The Annuity Fund is also defined contribution but the asset allocation is decided by the Trustees. As many participants expect retirement payments from the Pension Trust, DSP and Social Security, this Plan has historically been invested in a conservative style. It is important to note that as with all Plans, Annuity returns cover expenses, however the Annuity Fund has the unique responsibility to pay death benefits. Death benefits now represent 0.7% of the returns. At year-end 2016, the Fund had the following composition:
Stable value fixed income................ 60%
Equities................................................. 21%
Real estate............................................ 11%
Alternative investments....................... 5%
Money market fund.............................. 3%
Specialty Plans
Members benefit from several specialty plans such as Additional Security Benefit Plan (ASBP), Legal Services, the Health Reimbursement Account Plan (HRA), Clothing and Tool, Apprenticeship and EESISP. At this time we will focus on the HRA and ASBP. Both funds have primary objectives of capital preservation and å_liquidity. Specifically, we have been asked to avoid loss in either of these Plans, both of which report to members on a six-month cycle. How to avoid losses then? The simplest strategy would be to buy a constantly maturing portfolio of six-month Treasury bills. Unfortunately, from December of 2008 until late 2015, six-month bills offered yields between 0 and 0.2%. Both Plans have administrative, custodial legal and accounting expenses which would make the net return to members negative in every reporting period. If one takes inflation into account, the outcome would have been even worse.

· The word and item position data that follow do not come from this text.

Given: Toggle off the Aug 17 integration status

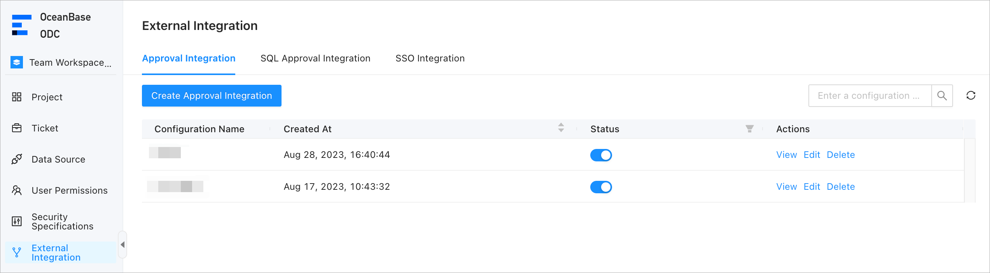Looking at the screenshot, I should point(601,187).
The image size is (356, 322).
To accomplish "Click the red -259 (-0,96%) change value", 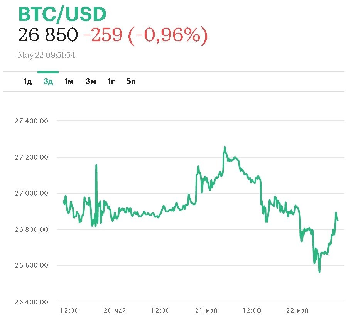I will pyautogui.click(x=145, y=35).
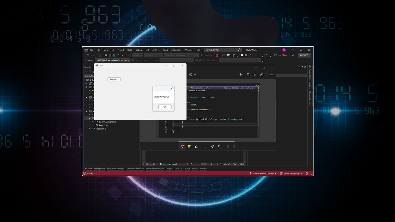This screenshot has width=395, height=222.
Task: Select the yellow highlighter tool
Action: [x=189, y=146]

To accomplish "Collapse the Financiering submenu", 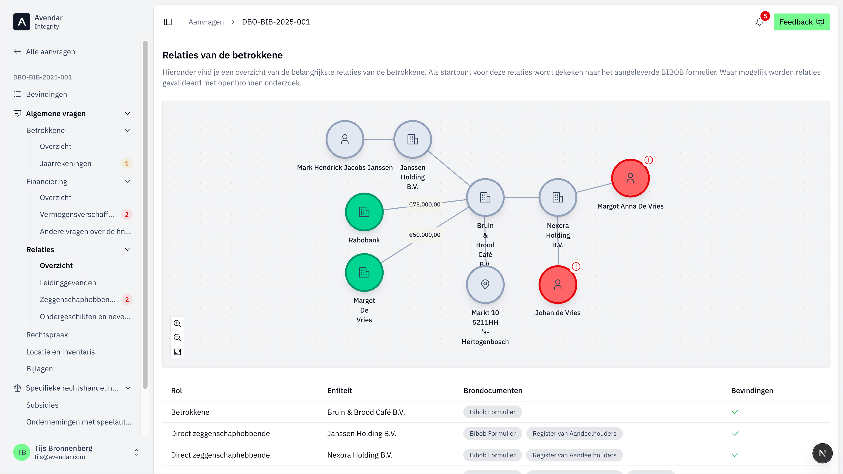I will 128,181.
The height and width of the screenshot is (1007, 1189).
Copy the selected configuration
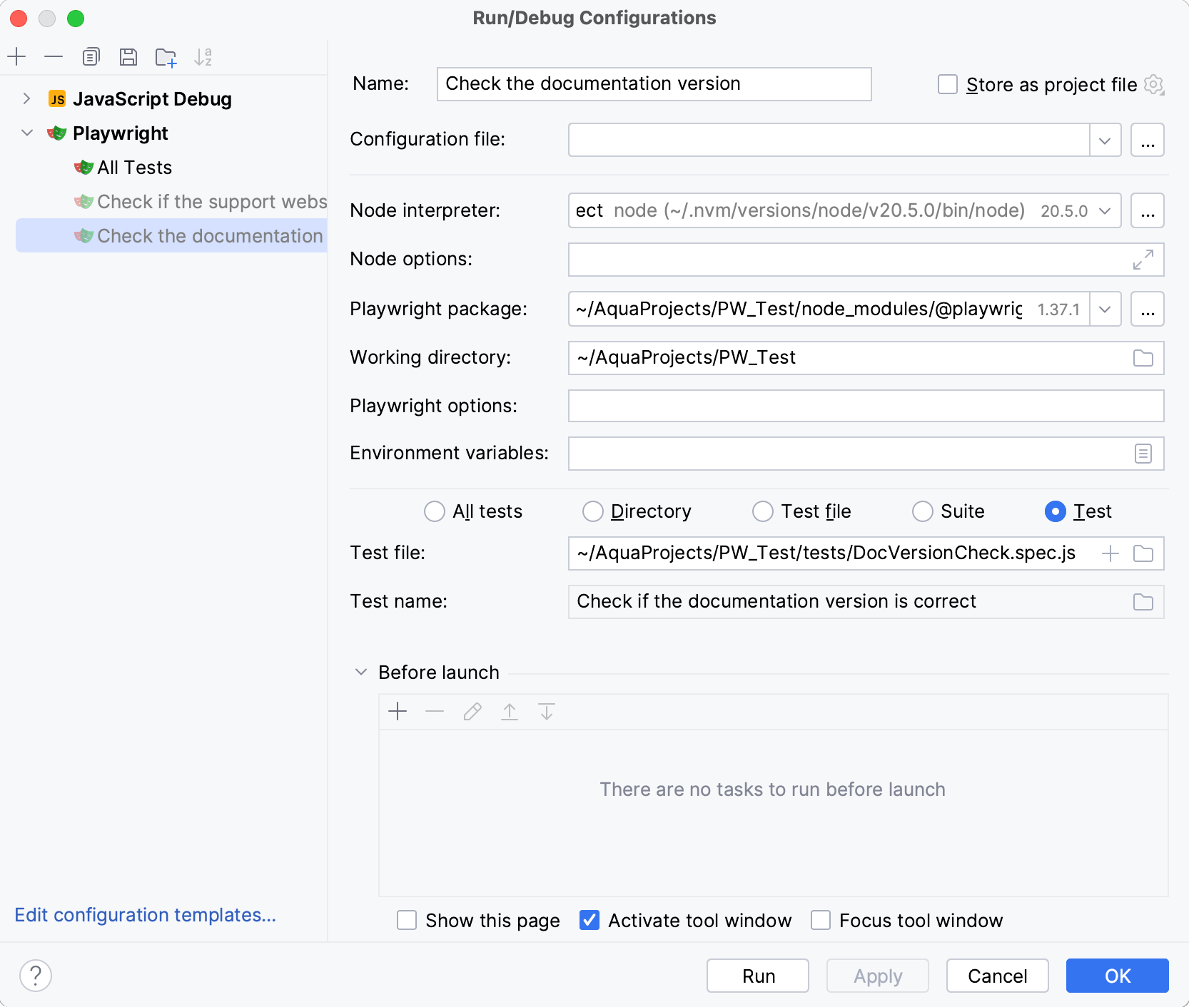pos(91,56)
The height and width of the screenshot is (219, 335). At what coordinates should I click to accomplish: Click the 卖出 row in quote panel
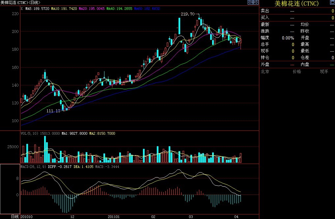pos(265,11)
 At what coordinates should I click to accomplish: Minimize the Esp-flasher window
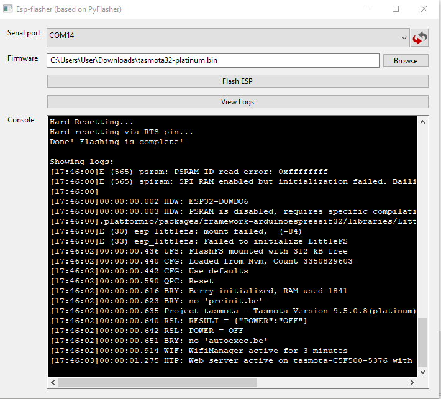(x=368, y=9)
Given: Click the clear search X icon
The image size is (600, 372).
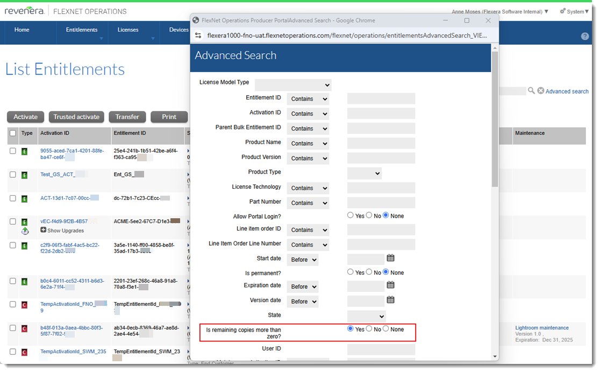Looking at the screenshot, I should (540, 91).

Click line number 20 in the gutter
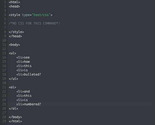4,83
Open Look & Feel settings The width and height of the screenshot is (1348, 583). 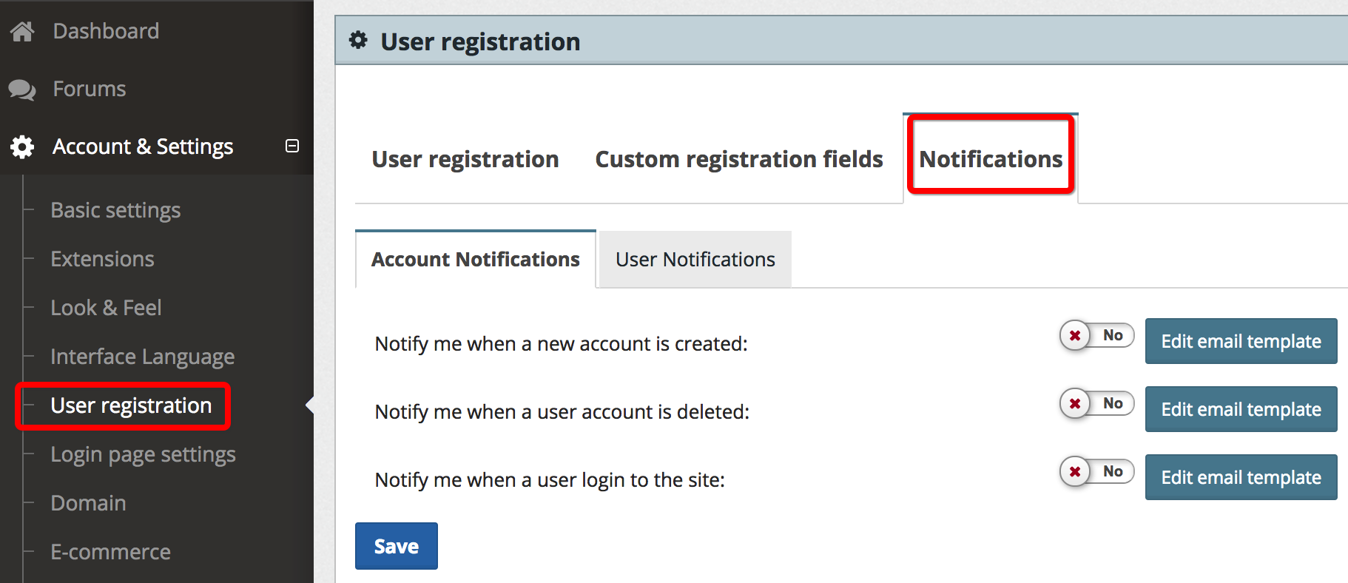pyautogui.click(x=106, y=308)
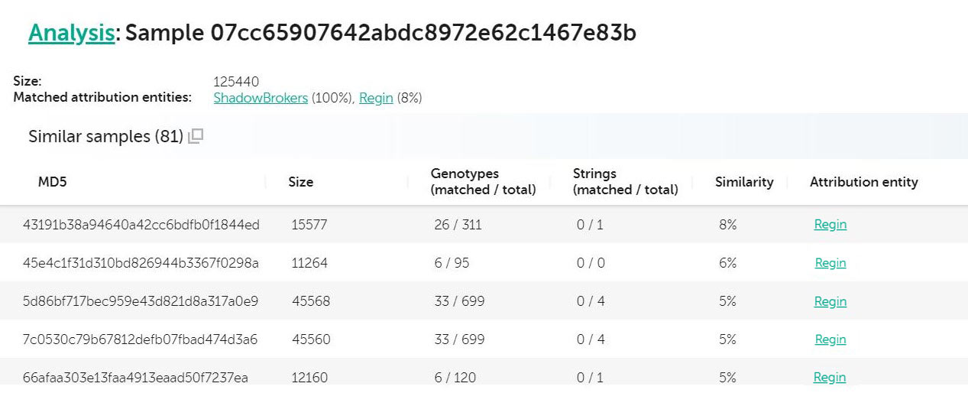Click the Attribution entity column header
This screenshot has height=406, width=968.
[863, 182]
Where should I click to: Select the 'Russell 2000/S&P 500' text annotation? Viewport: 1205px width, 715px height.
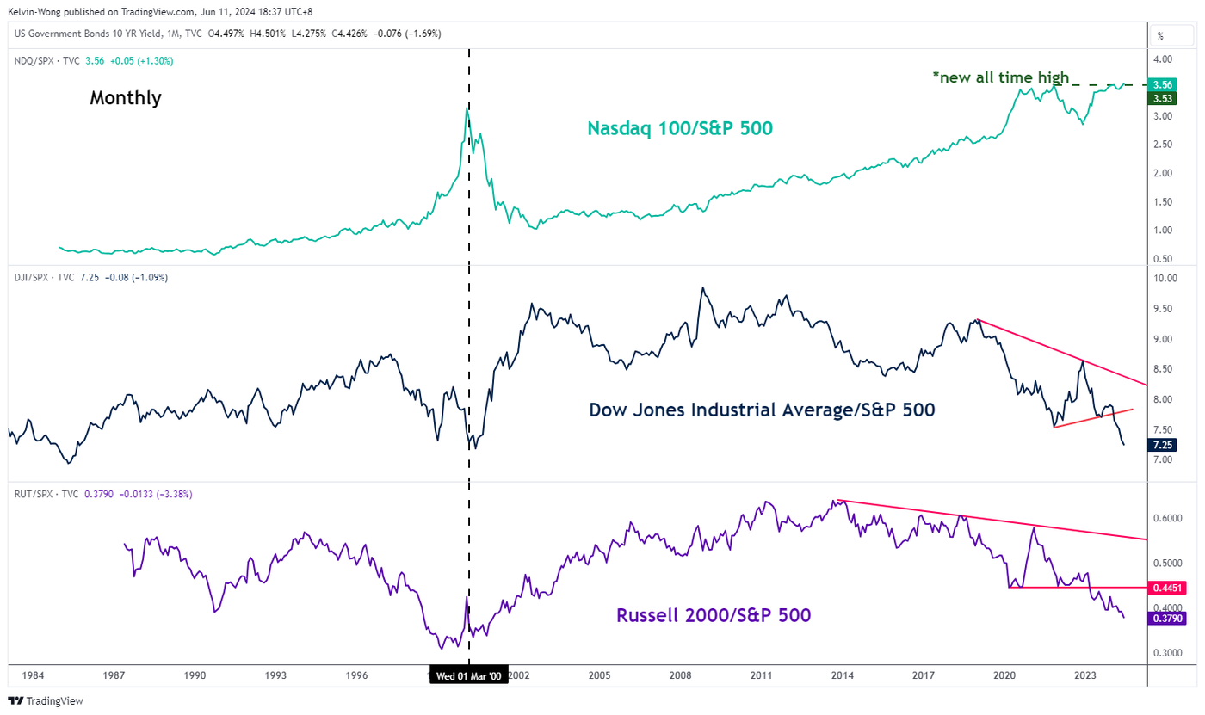pyautogui.click(x=713, y=615)
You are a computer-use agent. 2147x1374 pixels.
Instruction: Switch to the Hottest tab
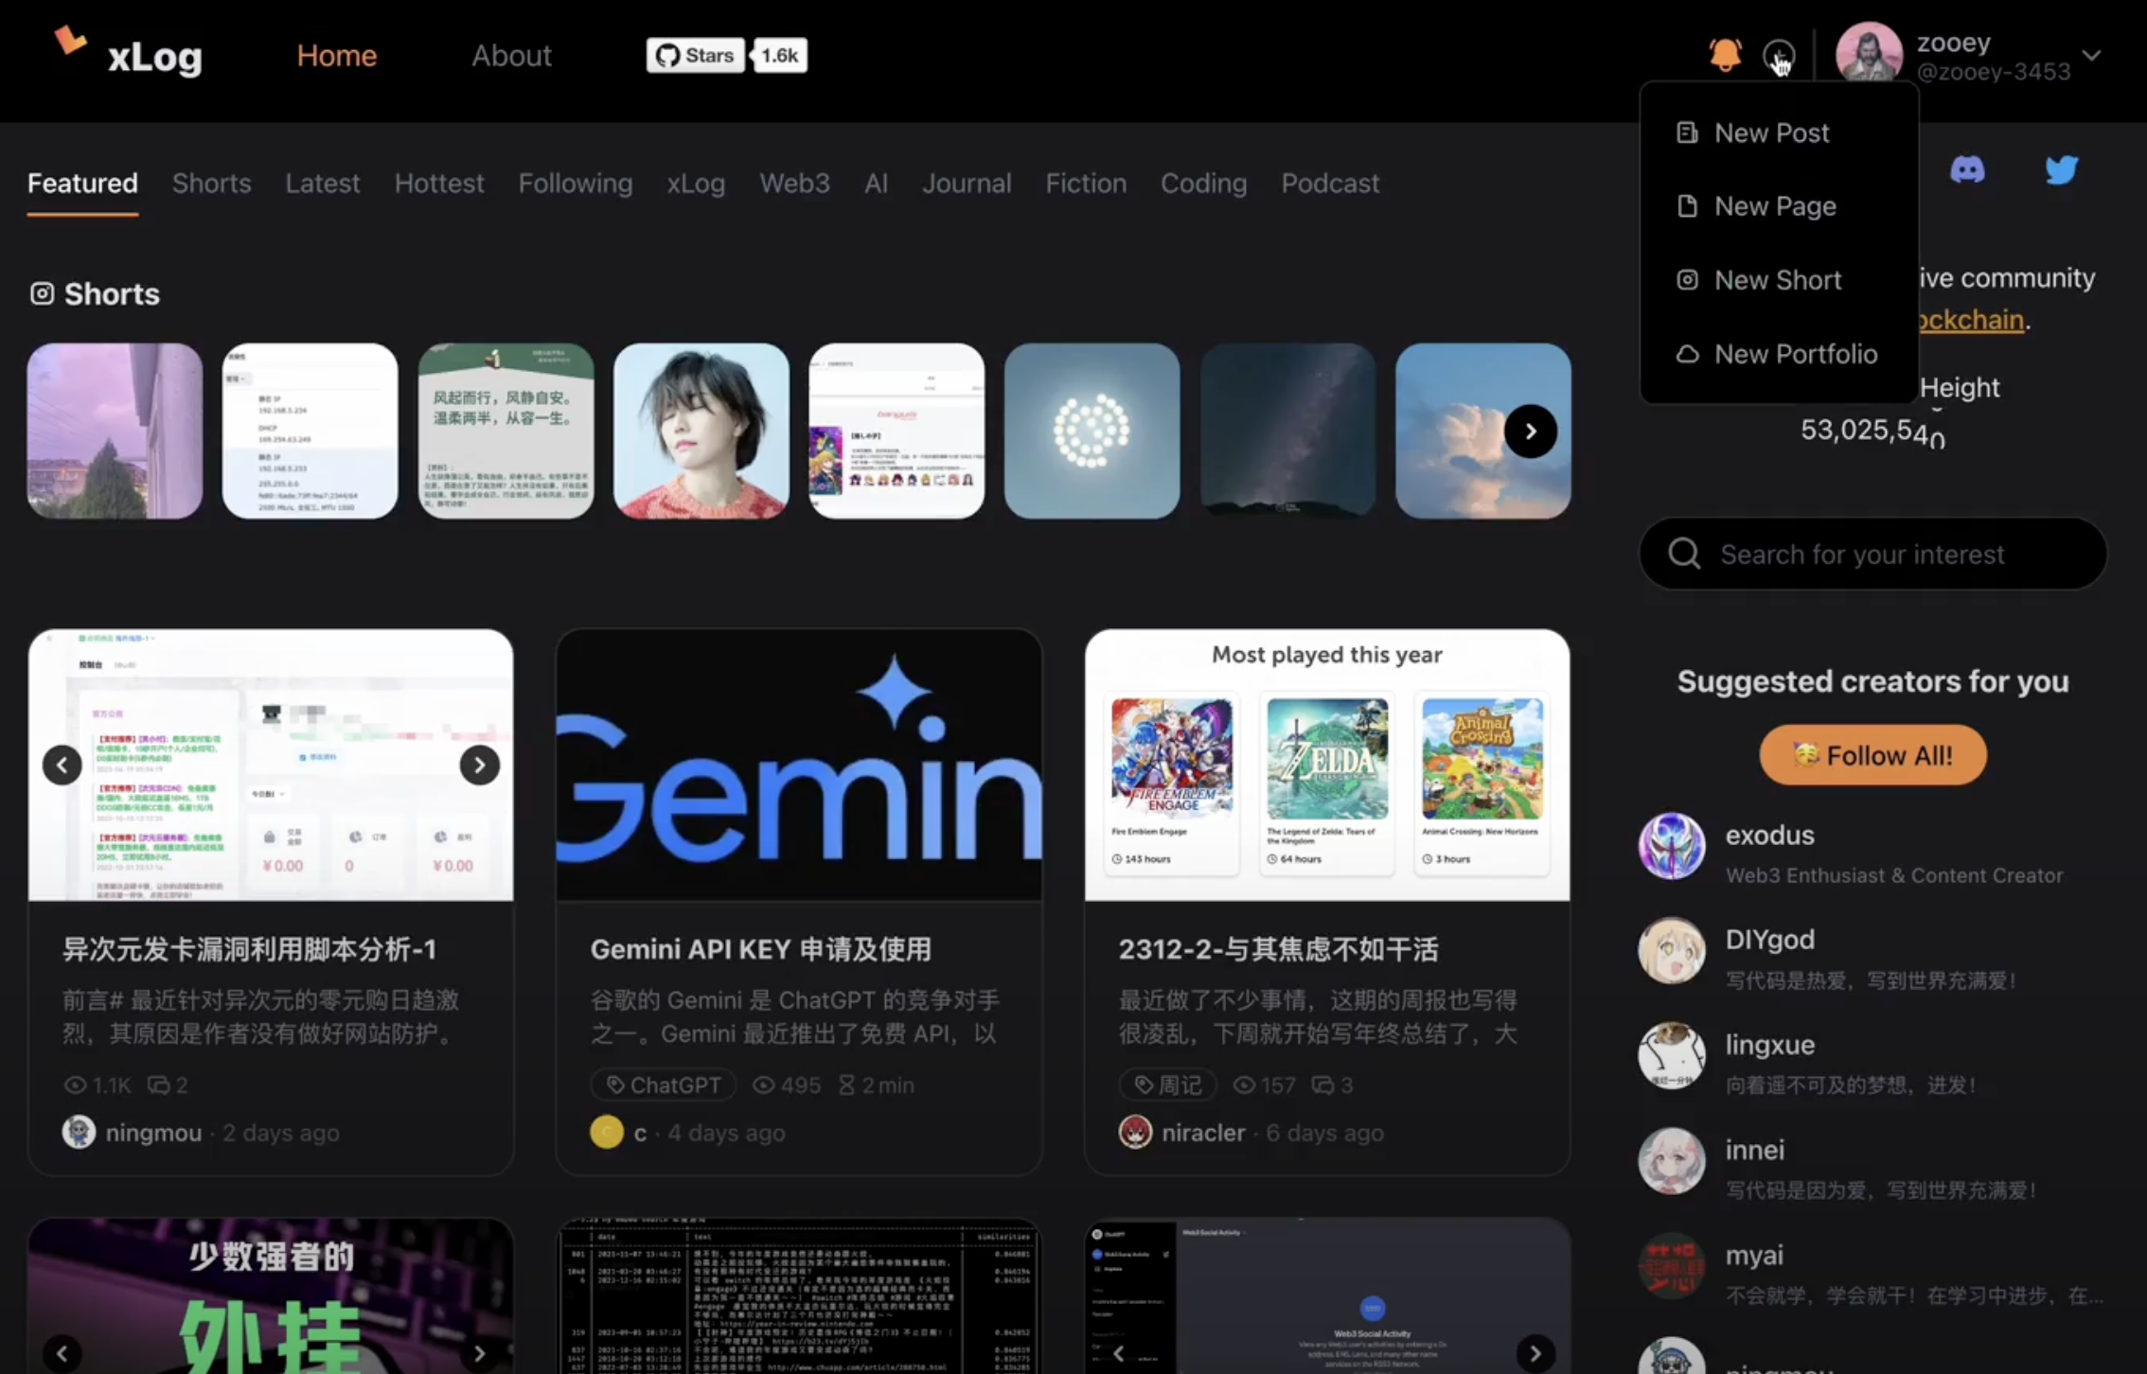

So the solution to this problem is to buy a diversified portfolio of high credit quality, short maturity bonds that consistently mature at 100 and reduce (but not remove) the possibility of mark downs. For the HRA that has meant an average credit quality of AA, an average maturity of 2.5 years and over a 10-year period, an average annual return of 3.2%.
The B Fund follows a similar strategy but as members have shown a tendency to leave monies in the Plan longer there is both a short bucket with characteristics like the HRA and a slightly longer portfolio with higher yield.
Congratulations if you have read this far. As you are aware, the outlook for the economy has improved lately and as a result interest rates (and stock prices) have risen and bond prices have declined. As mentioned in your December HRA statement, please be on the lookout for notice of a change to the strategy of the Plan that will be implemented at the close of the current accounting period on June 30th. This new configuration will protect account balances from price fluctuation and provide a consistent positive return.